Pero he aquí que una inmensa multitud de hombres y mujeres vive como si esta vida lo fuera todo. Sumergidos en las vanidades de este mundo, ocupados y divertidos en tantas cosas, “aprovechando” mientras pueden y como pueden el tiempo presente, no esperan ya en nadie, no esperan a ningún Salvador. Tampoco creen que nadie, al final de sus días, les tomará cuentas. Aunque dicen que creen en Dios, viven como si Dios no existiera. Sus planes, sus proyectos e ilusiones, sus esfuerzos, luchas y sacrificios tienen como meta última esta sola vida y olvidan la eternidad que se les avecina. Sus máximas aspiraciones, sobre todo si son jóvenes aún, son llegar a “ser alguien” en la vida, tener una buena carrera, gozar de algún prestigio, tener dinero, disfrutar de los placeres sin límites morales, formar una familia sin que la alianza matrimonial signifique “para siempre” sino “mientras dure el amor”, etc. Su esperanza está puesta en el éxito, tan pasajero y efímero al fin. No es de extrañar que tantos que sólo ponen sus esperanzas en lo que ven, en lo palpable y medible, en lo visible y pasajero, terminen pensando que la felicidad como un estado permanente para el ser humano es una cruel ilusión, que no existe tal felicidad y que lo único que se puede lograr sólo son algunos momentos fugaces de alegría, gozo o placer.

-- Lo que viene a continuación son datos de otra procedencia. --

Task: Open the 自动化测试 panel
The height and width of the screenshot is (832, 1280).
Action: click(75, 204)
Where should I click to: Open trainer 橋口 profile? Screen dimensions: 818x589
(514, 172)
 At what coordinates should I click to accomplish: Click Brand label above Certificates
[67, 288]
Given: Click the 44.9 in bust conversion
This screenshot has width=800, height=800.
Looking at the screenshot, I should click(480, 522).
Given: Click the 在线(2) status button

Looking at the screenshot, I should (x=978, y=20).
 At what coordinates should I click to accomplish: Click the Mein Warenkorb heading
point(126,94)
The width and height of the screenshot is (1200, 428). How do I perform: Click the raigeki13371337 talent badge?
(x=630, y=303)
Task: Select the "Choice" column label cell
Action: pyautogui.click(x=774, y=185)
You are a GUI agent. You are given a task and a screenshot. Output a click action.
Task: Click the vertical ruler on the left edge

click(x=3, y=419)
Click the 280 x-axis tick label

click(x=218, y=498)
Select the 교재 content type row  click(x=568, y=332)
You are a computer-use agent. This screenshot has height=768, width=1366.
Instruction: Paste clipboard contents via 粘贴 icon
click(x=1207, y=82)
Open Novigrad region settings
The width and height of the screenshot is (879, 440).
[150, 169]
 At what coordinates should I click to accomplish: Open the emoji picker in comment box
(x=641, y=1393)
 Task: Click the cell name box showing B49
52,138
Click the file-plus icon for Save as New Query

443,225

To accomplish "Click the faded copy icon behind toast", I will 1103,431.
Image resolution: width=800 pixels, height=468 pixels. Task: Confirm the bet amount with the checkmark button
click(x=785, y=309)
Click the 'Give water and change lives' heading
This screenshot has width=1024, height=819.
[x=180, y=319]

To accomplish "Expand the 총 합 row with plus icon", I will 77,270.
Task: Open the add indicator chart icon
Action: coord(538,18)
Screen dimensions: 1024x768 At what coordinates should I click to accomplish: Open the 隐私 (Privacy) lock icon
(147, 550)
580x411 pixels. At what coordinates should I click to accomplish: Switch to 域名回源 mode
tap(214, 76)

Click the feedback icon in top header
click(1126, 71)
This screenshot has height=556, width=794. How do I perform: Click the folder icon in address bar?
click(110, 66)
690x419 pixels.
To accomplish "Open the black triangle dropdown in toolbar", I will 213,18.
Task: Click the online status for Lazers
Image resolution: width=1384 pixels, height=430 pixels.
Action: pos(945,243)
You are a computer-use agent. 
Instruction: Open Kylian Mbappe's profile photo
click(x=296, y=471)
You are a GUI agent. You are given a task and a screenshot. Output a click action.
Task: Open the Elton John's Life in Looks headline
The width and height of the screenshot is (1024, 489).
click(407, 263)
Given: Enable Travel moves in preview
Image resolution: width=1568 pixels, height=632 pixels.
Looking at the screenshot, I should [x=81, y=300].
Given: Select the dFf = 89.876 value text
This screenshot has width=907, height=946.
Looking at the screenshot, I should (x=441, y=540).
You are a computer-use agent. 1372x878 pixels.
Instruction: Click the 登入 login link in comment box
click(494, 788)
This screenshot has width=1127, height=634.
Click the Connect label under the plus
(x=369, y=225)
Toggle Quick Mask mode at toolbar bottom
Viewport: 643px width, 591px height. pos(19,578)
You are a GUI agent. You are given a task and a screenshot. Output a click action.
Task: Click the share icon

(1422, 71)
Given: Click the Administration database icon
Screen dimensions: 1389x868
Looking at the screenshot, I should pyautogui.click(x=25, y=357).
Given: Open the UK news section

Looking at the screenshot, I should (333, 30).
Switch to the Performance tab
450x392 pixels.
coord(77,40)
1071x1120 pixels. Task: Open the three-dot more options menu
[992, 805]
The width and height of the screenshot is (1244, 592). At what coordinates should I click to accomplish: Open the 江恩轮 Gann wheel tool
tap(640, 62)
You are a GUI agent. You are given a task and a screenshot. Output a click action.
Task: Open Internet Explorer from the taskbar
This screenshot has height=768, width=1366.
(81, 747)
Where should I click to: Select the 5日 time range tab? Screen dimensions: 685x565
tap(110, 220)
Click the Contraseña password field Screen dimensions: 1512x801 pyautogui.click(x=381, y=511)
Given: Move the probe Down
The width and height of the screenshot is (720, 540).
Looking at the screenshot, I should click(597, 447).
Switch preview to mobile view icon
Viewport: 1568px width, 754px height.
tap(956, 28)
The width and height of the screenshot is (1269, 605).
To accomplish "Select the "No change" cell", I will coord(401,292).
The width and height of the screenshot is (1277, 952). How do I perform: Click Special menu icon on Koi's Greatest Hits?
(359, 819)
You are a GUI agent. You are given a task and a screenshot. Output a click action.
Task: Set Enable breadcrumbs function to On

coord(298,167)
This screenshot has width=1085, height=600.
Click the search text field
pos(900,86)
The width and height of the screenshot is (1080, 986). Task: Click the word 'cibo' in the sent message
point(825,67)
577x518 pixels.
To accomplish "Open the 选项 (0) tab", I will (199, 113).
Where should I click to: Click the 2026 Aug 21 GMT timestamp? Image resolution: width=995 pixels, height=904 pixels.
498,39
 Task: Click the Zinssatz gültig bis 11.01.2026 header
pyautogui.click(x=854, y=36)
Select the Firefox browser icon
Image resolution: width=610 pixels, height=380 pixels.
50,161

¿Pero es lo que ofrece este mundo lleno de vacías vanidades e ilusiones de momento todo lo que el ser humano puede esperar, todo a lo que puede aspirar? ¿Hay algo consistente, que dure para siempre, que sea fuente de gozo perenne? ¿Qué pasa con aquellos que esperamos más? ¿Con quienes percibimos fuerte la necesidad del Infinito, la necesidad de ser felices no sólo por unos momentos, sino para siempre? ¿Qué pasa con quienes no nos contentamos simplemente con “pasarla bien” para luego sentirnos nuevamente tan vacíos, solos, abandonados, cada vez más frustrados y decepcionados de la vida?

Para quienes todavía esperan “contra toda esperanza”, para aquellos que aún esperan en Dios y esperan de Él la salvación, ¡Dios se ha hecho hombre! Y no sólo eso: Jesucristo, el Hijo del Padre eterno que nació de María Virgen, nos ha reconciliado en la Cruz, y resucitando ha abierto para todos los que creen en Él las puertas de la vida eterna, una vida plena de felicidad en la que nuestros más profundos anhelos serán plenamente saciados.

En este tiempo de Adviento los cristianos estamos llamados a intensificar nuestra esperanza para vivir de esa esperanza, siempre preparados para cuando el Señor nos llame a su presencia, así como también para saber dar razón de nuestra esperanza a tantos que en el mundo carecen de ella (ver 1Pe 3,15).